• [AIM OF THE EXERCISE] Set down the lines below exactly as they stand, please. Go from the first through the one containing "The width and height of the screenshot is (1512, 806).".

• [LISTED ENTRIES]
+++
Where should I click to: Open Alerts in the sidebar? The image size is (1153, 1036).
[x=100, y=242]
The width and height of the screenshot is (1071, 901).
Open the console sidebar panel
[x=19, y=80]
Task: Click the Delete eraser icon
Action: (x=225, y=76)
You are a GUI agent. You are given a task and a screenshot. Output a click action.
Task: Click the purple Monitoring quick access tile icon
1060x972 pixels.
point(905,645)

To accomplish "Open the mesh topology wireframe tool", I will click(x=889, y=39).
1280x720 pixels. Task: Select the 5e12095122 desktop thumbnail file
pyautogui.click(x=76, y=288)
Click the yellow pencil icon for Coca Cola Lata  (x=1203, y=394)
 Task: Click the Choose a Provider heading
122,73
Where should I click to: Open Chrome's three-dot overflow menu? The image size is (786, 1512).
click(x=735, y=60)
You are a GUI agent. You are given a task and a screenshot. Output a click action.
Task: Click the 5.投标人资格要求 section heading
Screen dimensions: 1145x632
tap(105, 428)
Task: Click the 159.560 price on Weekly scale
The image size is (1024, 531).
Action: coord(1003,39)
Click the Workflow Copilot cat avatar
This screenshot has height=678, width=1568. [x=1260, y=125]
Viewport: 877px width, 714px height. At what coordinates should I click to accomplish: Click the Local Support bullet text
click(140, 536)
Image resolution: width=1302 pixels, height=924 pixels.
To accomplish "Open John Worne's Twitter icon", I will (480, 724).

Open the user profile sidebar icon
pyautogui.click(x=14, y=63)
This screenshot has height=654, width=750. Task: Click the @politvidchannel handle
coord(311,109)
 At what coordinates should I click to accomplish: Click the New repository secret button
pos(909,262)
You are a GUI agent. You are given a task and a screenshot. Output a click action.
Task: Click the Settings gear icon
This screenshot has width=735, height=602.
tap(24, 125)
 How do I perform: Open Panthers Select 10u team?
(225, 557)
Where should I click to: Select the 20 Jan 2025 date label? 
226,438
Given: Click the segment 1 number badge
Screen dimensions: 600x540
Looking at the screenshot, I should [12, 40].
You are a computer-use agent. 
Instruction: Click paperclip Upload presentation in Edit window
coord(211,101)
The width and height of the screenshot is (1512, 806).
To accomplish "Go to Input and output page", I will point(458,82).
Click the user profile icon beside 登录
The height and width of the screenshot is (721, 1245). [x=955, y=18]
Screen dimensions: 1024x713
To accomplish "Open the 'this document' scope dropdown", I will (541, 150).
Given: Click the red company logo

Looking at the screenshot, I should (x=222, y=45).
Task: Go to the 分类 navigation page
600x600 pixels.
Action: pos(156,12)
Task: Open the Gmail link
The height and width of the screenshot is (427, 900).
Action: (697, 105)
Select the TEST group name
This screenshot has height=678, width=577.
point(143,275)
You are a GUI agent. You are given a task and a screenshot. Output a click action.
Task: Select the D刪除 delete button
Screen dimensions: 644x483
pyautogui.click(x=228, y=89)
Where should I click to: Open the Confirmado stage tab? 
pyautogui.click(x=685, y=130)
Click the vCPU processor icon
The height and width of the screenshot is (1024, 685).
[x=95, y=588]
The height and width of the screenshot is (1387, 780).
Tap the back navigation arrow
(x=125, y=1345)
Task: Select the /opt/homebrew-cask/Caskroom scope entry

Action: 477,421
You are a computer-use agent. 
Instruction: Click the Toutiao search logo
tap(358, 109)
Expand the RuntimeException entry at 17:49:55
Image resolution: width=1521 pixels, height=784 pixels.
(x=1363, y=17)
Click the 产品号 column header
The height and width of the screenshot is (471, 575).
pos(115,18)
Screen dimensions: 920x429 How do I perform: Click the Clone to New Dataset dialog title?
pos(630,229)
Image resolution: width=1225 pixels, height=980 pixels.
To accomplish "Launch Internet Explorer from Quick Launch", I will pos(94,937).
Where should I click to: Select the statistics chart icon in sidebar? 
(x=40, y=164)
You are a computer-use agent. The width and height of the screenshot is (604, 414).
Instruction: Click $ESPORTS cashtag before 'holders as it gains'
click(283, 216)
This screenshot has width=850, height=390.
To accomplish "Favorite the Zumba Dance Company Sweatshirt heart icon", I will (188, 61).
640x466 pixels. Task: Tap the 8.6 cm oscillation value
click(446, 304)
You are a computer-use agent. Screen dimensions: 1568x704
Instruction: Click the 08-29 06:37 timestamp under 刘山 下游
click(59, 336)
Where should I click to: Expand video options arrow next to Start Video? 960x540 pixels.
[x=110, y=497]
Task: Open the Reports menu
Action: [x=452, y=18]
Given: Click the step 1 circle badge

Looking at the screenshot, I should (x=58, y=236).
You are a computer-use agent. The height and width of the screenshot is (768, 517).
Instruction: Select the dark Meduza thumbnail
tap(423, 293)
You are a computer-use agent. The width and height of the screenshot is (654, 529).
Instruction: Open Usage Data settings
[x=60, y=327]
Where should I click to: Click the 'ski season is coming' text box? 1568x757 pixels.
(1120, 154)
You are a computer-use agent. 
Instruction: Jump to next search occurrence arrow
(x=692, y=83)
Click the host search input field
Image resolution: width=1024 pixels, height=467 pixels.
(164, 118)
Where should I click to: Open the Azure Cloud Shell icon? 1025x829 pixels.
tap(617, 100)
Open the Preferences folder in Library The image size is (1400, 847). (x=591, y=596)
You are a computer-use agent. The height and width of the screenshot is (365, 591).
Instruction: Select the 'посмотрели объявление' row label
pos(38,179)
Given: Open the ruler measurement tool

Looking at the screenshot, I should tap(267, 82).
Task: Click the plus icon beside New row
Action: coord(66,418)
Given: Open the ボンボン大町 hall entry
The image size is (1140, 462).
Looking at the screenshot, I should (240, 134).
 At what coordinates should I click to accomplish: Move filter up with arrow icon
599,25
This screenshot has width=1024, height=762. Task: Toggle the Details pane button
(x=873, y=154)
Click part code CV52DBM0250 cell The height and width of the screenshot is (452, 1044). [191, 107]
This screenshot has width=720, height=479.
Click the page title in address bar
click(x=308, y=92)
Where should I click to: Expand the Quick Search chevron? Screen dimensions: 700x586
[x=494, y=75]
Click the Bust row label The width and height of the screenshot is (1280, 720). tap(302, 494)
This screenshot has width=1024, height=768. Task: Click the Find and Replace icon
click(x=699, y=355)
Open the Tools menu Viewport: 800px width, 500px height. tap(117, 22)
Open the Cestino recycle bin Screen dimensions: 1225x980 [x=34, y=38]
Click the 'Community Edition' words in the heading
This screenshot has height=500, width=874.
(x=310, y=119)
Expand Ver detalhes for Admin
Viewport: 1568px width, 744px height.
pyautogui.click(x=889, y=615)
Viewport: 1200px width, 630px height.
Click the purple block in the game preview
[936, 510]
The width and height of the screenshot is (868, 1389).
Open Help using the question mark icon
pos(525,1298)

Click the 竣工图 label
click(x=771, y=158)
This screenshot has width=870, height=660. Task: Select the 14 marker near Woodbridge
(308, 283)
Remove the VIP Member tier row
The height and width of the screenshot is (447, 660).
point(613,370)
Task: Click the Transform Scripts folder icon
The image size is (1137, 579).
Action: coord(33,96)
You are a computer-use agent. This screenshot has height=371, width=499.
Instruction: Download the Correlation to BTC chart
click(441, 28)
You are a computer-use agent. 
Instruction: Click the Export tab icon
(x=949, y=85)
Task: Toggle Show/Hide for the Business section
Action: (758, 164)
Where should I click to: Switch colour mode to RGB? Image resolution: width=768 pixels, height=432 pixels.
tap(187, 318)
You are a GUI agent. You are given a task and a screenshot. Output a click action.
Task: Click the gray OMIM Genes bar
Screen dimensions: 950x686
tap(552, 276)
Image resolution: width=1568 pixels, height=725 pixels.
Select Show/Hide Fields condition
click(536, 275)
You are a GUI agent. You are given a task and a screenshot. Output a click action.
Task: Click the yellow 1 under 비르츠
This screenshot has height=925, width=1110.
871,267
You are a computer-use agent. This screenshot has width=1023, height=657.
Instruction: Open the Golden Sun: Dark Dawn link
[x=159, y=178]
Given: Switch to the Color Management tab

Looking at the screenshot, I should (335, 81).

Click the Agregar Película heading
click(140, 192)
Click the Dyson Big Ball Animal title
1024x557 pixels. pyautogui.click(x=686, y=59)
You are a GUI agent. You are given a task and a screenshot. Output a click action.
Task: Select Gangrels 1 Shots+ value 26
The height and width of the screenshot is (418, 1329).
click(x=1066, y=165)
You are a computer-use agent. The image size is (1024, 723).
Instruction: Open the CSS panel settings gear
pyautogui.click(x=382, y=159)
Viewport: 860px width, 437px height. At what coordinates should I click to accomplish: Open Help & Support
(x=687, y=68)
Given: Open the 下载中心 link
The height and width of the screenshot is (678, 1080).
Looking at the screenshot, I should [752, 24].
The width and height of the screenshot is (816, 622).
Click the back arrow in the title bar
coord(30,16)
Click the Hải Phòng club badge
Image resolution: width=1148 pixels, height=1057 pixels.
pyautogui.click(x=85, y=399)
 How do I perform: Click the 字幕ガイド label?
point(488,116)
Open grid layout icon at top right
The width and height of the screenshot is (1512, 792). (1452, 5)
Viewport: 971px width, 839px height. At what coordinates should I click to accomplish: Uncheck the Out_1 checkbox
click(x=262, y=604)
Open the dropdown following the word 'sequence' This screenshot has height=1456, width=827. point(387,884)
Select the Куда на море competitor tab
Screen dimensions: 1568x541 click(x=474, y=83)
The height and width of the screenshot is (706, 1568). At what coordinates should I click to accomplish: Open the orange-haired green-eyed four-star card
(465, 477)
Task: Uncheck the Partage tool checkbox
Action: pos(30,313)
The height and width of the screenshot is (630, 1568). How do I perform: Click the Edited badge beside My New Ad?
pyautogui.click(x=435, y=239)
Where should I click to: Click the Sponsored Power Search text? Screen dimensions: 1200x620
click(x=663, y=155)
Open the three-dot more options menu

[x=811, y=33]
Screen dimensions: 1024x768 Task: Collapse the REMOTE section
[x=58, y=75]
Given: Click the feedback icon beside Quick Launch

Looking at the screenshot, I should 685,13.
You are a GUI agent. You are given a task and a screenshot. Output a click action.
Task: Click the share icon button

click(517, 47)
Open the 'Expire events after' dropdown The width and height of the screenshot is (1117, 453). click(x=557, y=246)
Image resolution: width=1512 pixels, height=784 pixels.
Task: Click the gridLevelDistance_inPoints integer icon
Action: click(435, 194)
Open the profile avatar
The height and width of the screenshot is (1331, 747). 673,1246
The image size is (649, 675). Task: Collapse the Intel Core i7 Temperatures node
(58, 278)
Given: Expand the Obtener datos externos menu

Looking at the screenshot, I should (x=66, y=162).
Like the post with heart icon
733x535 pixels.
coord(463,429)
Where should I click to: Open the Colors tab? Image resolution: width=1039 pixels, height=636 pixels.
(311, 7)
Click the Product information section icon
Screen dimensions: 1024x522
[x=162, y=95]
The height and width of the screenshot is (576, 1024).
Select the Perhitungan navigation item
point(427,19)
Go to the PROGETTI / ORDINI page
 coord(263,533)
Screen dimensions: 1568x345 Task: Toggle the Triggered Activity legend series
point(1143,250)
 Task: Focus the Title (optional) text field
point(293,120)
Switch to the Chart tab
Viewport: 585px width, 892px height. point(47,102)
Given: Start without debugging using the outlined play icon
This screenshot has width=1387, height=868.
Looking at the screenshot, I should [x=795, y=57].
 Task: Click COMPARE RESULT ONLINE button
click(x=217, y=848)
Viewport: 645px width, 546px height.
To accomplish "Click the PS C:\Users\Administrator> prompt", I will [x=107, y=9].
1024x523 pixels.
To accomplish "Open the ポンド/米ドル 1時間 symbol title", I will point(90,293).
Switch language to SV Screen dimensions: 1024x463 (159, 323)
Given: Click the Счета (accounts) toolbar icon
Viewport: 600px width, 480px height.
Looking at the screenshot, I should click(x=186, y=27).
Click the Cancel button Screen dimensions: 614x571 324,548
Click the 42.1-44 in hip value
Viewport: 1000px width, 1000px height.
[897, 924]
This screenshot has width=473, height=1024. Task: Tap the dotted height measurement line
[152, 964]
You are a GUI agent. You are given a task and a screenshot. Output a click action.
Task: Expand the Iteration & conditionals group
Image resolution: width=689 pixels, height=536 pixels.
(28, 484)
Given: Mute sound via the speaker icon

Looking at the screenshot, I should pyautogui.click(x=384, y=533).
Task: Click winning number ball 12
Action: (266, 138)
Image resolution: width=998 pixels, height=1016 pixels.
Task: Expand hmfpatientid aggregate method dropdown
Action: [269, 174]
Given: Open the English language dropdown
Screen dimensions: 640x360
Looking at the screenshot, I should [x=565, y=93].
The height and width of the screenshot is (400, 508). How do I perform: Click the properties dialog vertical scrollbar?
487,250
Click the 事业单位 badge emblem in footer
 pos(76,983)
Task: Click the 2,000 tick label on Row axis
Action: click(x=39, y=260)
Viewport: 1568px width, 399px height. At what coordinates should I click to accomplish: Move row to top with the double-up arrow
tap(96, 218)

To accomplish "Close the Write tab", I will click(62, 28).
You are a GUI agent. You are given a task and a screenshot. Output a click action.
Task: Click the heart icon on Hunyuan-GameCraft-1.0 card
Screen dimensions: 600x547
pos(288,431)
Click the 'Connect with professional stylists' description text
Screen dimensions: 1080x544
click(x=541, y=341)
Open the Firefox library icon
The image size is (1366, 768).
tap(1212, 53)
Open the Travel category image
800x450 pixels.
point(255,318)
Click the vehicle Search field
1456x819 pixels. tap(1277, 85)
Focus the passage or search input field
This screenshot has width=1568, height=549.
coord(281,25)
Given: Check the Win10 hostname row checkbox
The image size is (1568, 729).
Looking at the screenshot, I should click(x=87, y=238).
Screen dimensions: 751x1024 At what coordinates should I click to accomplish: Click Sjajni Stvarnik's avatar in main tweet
+++
• [TASK RESULT]
Where should I click to: Open Alerts in the sidebar? The image size is (1153, 1036).
[x=100, y=242]
The width and height of the screenshot is (1071, 901).
Open the console sidebar panel
[x=19, y=80]
Task: Click the Delete eraser icon
Action: (x=225, y=76)
You are a GUI agent. You are given a task and a screenshot. Output a click action.
Task: Click the purple Monitoring quick access tile icon
1060x972 pixels.
point(905,645)

To accomplish "Open the mesh topology wireframe tool", I will click(x=889, y=39).
1280x720 pixels. Task: Select the 5e12095122 desktop thumbnail file
pyautogui.click(x=76, y=288)
Click the yellow pencil icon for Coca Cola Lata  (x=1203, y=394)
 Task: Click the Choose a Provider heading
122,73
Where should I click to: Open Chrome's three-dot overflow menu? The image size is (786, 1512).
click(x=735, y=60)
You are a GUI agent. You are given a task and a screenshot. Output a click action.
Task: Click the 5.投标人资格要求 section heading
Screen dimensions: 1145x632
tap(105, 428)
Task: Click the 159.560 price on Weekly scale
The image size is (1024, 531).
Action: coord(1003,39)
Click the Workflow Copilot cat avatar
This screenshot has height=678, width=1568. [x=1260, y=125]
Viewport: 877px width, 714px height. At what coordinates should I click to accomplish: Click the Local Support bullet text
click(140, 536)
Image resolution: width=1302 pixels, height=924 pixels.
To accomplish "Open John Worne's Twitter icon", I will (480, 724).

Open the user profile sidebar icon
pyautogui.click(x=14, y=63)
This screenshot has height=654, width=750. Task: Click the @politvidchannel handle
coord(311,109)
 At what coordinates should I click to accomplish: Click the New repository secret button
pos(909,262)
You are a GUI agent. You are given a task and a screenshot. Output a click action.
Task: Click the Settings gear icon
This screenshot has width=735, height=602.
tap(24, 125)
 How do I perform: Open Panthers Select 10u team?
(225, 557)
Where should I click to: Select the 20 Jan 2025 date label? 
226,438
Given: Click the segment 1 number badge
Screen dimensions: 600x540
Looking at the screenshot, I should [12, 40].
You are a computer-use agent. 
Instruction: Click paperclip Upload presentation in Edit window
coord(211,101)
The width and height of the screenshot is (1512, 806).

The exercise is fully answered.